“These three works are among my very best and represent different stages in my development: the first, naïve and rich in ideals; the second, nationalistic; and the third with a wider horizon.”
Leaving aside Peer Gynt and his epic Piano Concerto Norwegian composer Edvard Grieg believed his trio of beloved violin sonatas ranked among his finest achievements. As he rightly notes in the quote above, the trio of works trace the arc of his career, the first from a twentysomething student making bold and boundary-testing harmonic experimentations at the Leipzig Conservatory; the second featuring clear influences of the folk-music for which he would be largely remembered, and third representing a more confident artist during the high point of his career, where truly he enjoyed the “wider horizon” of a more global view and recognition.

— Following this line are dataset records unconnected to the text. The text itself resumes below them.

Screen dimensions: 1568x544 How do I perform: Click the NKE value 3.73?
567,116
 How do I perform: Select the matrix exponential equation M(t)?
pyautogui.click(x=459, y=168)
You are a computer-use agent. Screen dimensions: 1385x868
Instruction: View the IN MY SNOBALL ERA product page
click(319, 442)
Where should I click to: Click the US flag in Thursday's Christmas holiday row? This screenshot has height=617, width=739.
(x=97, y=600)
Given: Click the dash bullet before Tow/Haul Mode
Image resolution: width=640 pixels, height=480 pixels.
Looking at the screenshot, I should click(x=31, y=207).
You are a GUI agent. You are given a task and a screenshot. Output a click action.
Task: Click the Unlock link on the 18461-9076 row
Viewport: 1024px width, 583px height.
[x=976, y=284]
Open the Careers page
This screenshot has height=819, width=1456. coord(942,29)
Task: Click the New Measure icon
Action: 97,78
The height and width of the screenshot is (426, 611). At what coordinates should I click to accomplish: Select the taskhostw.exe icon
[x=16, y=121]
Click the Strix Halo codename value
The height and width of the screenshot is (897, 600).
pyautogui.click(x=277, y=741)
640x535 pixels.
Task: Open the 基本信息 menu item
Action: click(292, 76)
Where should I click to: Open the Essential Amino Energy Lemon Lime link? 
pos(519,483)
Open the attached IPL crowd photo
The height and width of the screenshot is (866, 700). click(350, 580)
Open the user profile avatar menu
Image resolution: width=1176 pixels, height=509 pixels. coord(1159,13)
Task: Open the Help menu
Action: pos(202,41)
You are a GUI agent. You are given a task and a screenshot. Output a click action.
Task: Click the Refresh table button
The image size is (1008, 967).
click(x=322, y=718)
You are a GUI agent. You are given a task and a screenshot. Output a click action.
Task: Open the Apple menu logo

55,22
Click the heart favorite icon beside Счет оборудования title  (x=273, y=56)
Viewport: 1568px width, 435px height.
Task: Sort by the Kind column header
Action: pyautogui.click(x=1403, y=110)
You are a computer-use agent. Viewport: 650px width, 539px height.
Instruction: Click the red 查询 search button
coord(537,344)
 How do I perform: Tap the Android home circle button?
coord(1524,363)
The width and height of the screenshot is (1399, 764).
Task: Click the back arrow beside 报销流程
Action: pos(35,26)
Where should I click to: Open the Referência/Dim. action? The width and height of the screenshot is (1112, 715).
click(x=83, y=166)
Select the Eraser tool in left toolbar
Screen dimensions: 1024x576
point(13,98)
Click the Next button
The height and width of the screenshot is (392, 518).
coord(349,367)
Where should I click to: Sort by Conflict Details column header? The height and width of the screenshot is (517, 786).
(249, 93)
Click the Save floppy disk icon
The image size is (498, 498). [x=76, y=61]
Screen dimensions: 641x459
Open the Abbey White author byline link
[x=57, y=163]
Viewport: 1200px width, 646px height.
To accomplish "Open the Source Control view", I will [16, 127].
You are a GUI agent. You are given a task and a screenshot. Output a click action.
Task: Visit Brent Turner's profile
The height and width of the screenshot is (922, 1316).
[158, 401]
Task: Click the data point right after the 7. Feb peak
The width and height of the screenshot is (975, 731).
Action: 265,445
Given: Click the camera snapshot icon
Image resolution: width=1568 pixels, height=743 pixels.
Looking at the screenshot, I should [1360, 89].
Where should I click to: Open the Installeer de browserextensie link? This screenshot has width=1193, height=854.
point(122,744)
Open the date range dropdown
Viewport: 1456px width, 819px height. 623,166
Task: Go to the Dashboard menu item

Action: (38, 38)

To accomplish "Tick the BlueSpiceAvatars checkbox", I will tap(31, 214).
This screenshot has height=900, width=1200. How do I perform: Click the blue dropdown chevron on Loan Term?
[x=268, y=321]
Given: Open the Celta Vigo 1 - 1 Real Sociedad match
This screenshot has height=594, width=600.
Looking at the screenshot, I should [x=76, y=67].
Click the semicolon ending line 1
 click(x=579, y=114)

From a summer 2019 Heifetz Institute “Stars of Tomorrow” concert, violinist Angela Sin Ying Chan and pianist Miki Aoki explore the “wider horizon” of the final two movements of Grieg’s third sonata, captured in concert at Mary Baldwin University’s Francis Auditorium in Staunton, VA, home base for the Heifetz International Music Institute. Angela is on the verge of her own expanded horizons, as she has been selected (alongside fellow Heifetz alumna Shannon Lee) among the six finalists in the Shanghai Isaac Stern International Violin Competition—one of the most prestigious international competitions in the music world, boasting a cool $100,000 cash prize for the winner. The final competition round will be held in 2022.